Arguments against Section 124A:
- Section 124A is a relic of colonial legacy and unsuited in a democracy. It is a constraint on the legitimate exercise of constitutionally guaranteed freedom of speech and expression.
- Dissent and criticism of the government are essential ingredients of robust public debate in a vibrant democracy. They should not be constructed as sedition.
- The right to question, criticize and change rulers is very fundamental to the idea of democracy.
- The British, who introduced sedition to oppress Indians, have themselves abolished the law in their country. There is no reason why India should not abolish this section.
- The terms used under Section 124A like 'disaffection' are vague and subject to different interpretations to the whims and fancies of the investigating officers.
- IPC and Unlawful Activities Prevention Act 2019 have provisions that penalize "disrupting the public order" or "overthrowing the government with violence and illegal means". These are sufficient for protecting national integrity. There is no need for Section 124A.
- The sedition law is being misused as a tool to persecute political dissent. A wide and concentrated executive discretion is inbuilt into it which permits the blatant abuse.
Also Read: FREEDOM OF RELIGION AND ATTIRE
International Covenant on Civil and Political Rights (ICCPR)
- In 1979, India ratified the International Covenant on Civil and Political Rights (ICCPR), which sets forth internationally recognized standards for the protection of freedom of expression. However, misuse of sedition and arbitrary slapping of charges are inconsistent with India's international commitments.

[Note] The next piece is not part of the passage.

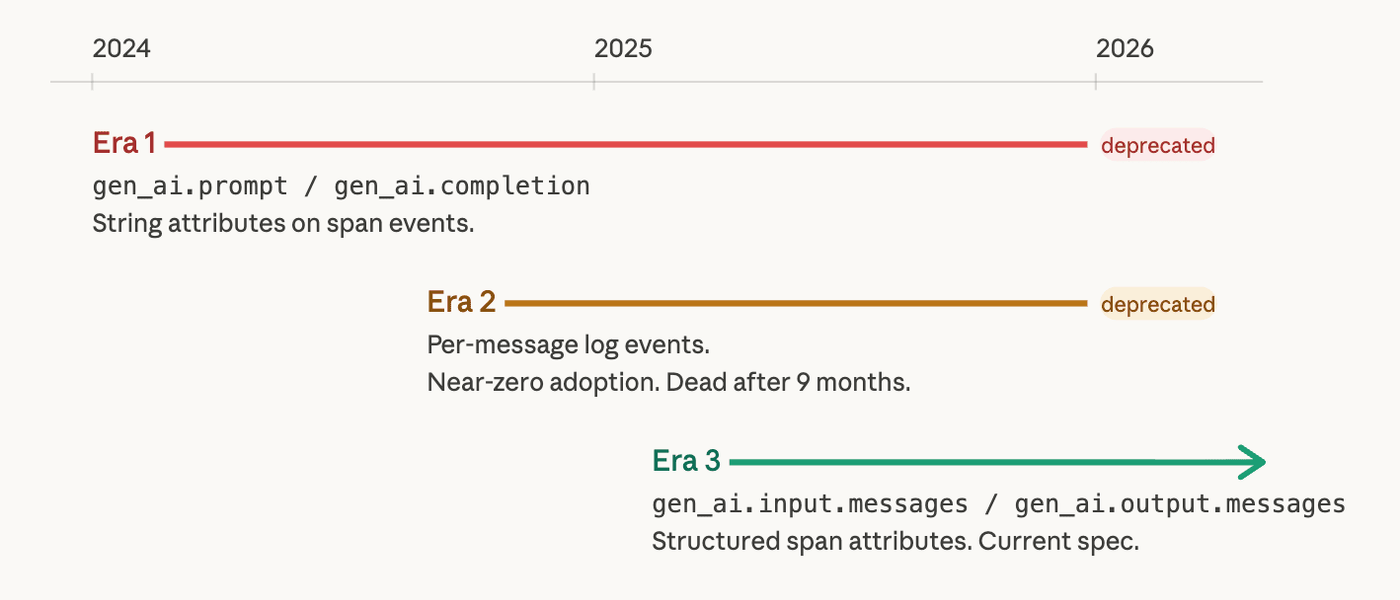Click the 2025 year label
1400x600 pixels.
pyautogui.click(x=623, y=48)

- The International Covenant on Civil and Political Rights (ICCPR), which establishes internationally accepted norms for the protection of freedom of expression, was ratified by India, and the misuse of section 124A goes against this. Another thing worth noting is that the IPC and UAPA 2019 have provisions that penalize “disrupting the public order” or “overthrowing the government with violence and illegal means”. These are sufficient for protecting national integrity.
Section 124A was enacted by a Colonial foreign power to put down any potential insurrection against its rule and system by labeling any “dissension” as sedition. It is retrogressive in character; hence it should be removed from the Indian Constitution, which guarantees equality, liberty, and fraternity for all citizens as a welfare State.